_Sayfa metni_

+++

İslâm’ın ilk yıllarında beş vakit namaz farz kılınmadan önce teheccüd namazı bütün müminlere farzdı. Peygamber Efendimiz’in (sav.) büyük bir mucizesi olan miraçla birlikte beş vakit namaz farz kılınınca, teheccüd namazı da müminlere sünnet olarak kaldı.

Bu namaz iki rekâttan sekiz rekâta kadar kılınabilir. Yani, imkân nispetinde iki, dört, altı veya sekiz rekât olarak kılınabilir.

Teheccüd namazının Peygamber Efendimiz’e (sav.) farz olduğu şu ayetle sabittir.

     “Gecenin bir kısmında da, sadece sana mahsus bir nafile olmak üzere, uykudan kalk, Kur’an ile teheccüd namazı kıl, Rabbinin seni bir makam-ı mahmuda (şefaat makamına) göndermesi kesindir.”[3]

     Başka bir ayette ise mealen şöyle buyrulur:

    “Ey örtünen! (Peygamber) Gecenin birazı hariç olmak üzere geceleyin kalk (namaz kıl) Gecenin yarısında kalk, yahut yarısından biraz eksilt. Veya bunu artır ve ağır ağır Kur’ân oku. Doğrusu biz, senin üzerine ağır bir söz bırakacağız (Kur’an vahyedeceğiz).Çünkü gece kalkışı hem daha etkili, hem de söz bakımından daha sağlamdır. Çünkü gündüz senin için uzun bir meşguliyet vardır. Rabbinin adını an ve bütün gönlünle ona yönel.”[4]

     Hz. Bilal (r.a) anlatıyor: Resulullah (sav.) buyurdular ki: “Size geceleyin kalkmayı tavsiye ederim. Çünkü o, sizden önce yaşayan salih kimselerin âdetidir; Rabbinize yakınlık (vesilesi) dir; günahlardan koruyucudur; kötülüklere kefarettir, bedenden hastalığı kovucudur.”[5]

Ebû Hüreyre’den  (r.a), riveyet edilen bir hadis-i şerifte ise Peygamber Efendimiz (sav.) şöyle buyururlar: “Gecenin üçte ikisi geçip de son sülüsü kaldığında Rabbimiz; (keyfiyeti bizce meçhul bir halde) her gece dünyanın semasına tecelli ederek buyurur ki: Hani bana kim dua eder ki, onun duasına icabet edeyim! Benden kim hacet ister ki, dileğini vereyim! Benden kim mağfiret diler ki, onu mağfiret edeyim!”[6]

     Bediüzzaman Hazretleri de teheccüd namazının ehemmiyetini şöyle ifade etmektedir:

      “Ve gecede teheccüd ise, kabir gecesinde ve Berzah karanlığında ne kadar lüzumlu bir ışık olduğunu bildirir, ikaz eder ve bütün bu inkılabat içinde Cenab-ı Mün’im-i Hakikî’nin nihayetsiz nimetlerini ihtar ile ne derece hamd ü senaya müstehak olduğunu ilân eder.”[7]

 Hüsuf ve Küsuf Namazları

Küsûf namazı, Güneş tutulduğu zaman, ezansız ve kametsiz olarak en az iki rekat cemaatle kılınan bir namazdır.

+++

_Görev yönergeleri_
**1.** Teheccüd namazı hakkındaki metni iki cümleyle özetleyin.
**2.** Namazlarla ilgili metnin devamını yazın.

_Verilen malzeme_
+++

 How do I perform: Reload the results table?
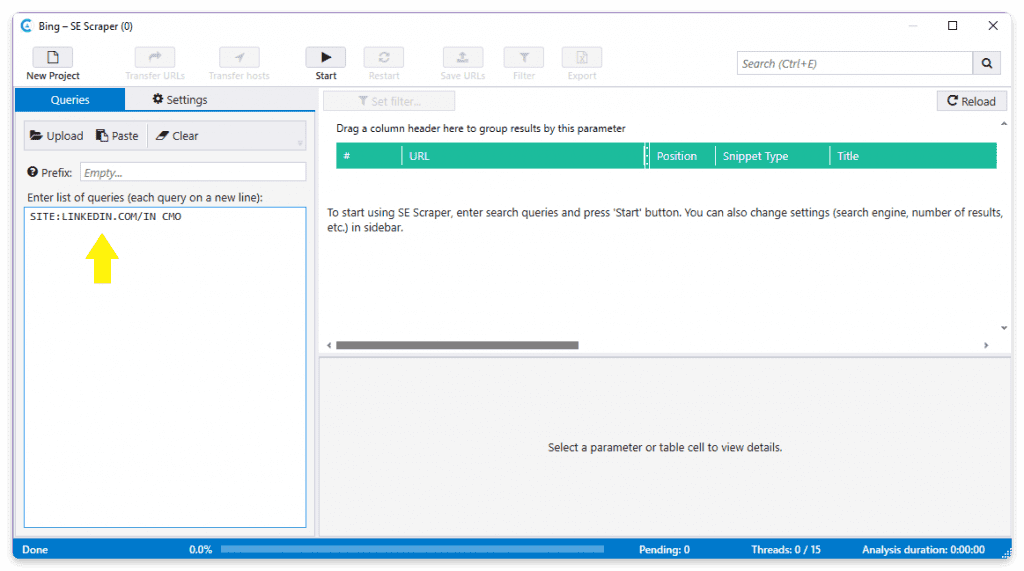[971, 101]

+++

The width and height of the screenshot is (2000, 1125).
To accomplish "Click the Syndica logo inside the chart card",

+++

_Yanıtlar_
**1.** İslâm'ın ilk yıllarında bütün müminlere farz olan teheccüd namazı, miraçla beş vakit namaz farz kılınınca müminler için sünnet olarak kalmıştır ve iki ile sekiz rekât arasında kılınabilir. Bu namazın Peygamber Efendimiz'e farz olduğu ayetle sabittir; gece kalkmanın fazileti ise hadislerle ve Bediüzzaman Hazretleri'nin sözleriyle anlatılır.

**2.**
Hz. Peygamber güneş tutulduğu zaman iki rekat namaz kıldırmış ve arkasından şöyle buyurmuştur: “Bu olaylar Allah’ın büyüklüğünü gösteren delillerdir. Allah Teâlâ bunlarla kullarını korkutmak istiyor. Bunları gördüğünüz zaman, en son kıldığınız farz namaz gibi namaz kılın.”[8]

   Husüf namazı ise; Ay tutulduğu zaman Müslümanların evlerinde münferit olarak gizli veya açıktan iki, ya da dört rekat namaz kılmaları menduptur.

     Bediüzzaman Hazretleri şöyle buyurur:

   “Nasılki güneşin gurubu, akşam namazının vaktidir. Hem Güneş’in ve Ay’ın tutulmaları, küsuf ve husuf namazları denilen iki ibadet-i mahsusanın vakitleridir. Yani gece ve gündüzün nurani âyetlerinin nikablanmasıyla bir azamet-i İlahiyeyi ilâna medar olduğundan, Cenab-ı Hak ibadını o vakitte bir nevi ibadete davet eder. Yoksa o namaz, (açılması ve ne kadar devam etmesi, müneccim hesabıyla muayyen olan) Ay ve Güneş’in husuf ve küsuflarının inkişafları için değildir.”[9]

     Evvabin Namazı

      Evvabin Namazı; Akşam namazından sonra kılınan sünnet-müstehap olan altı rekatlık bir namazdır. Evvabin kelimesi “evvab” kelimesinin çoğuludur. Evvab, işlediği bir günahtan hemen tövbe ve istiğfar eden demektir. Tövbe ve istiğfar edenlerin namazı demek olan “evvabin namazı” birçok hadiste çok sevaplı olduğu bildirmiştir.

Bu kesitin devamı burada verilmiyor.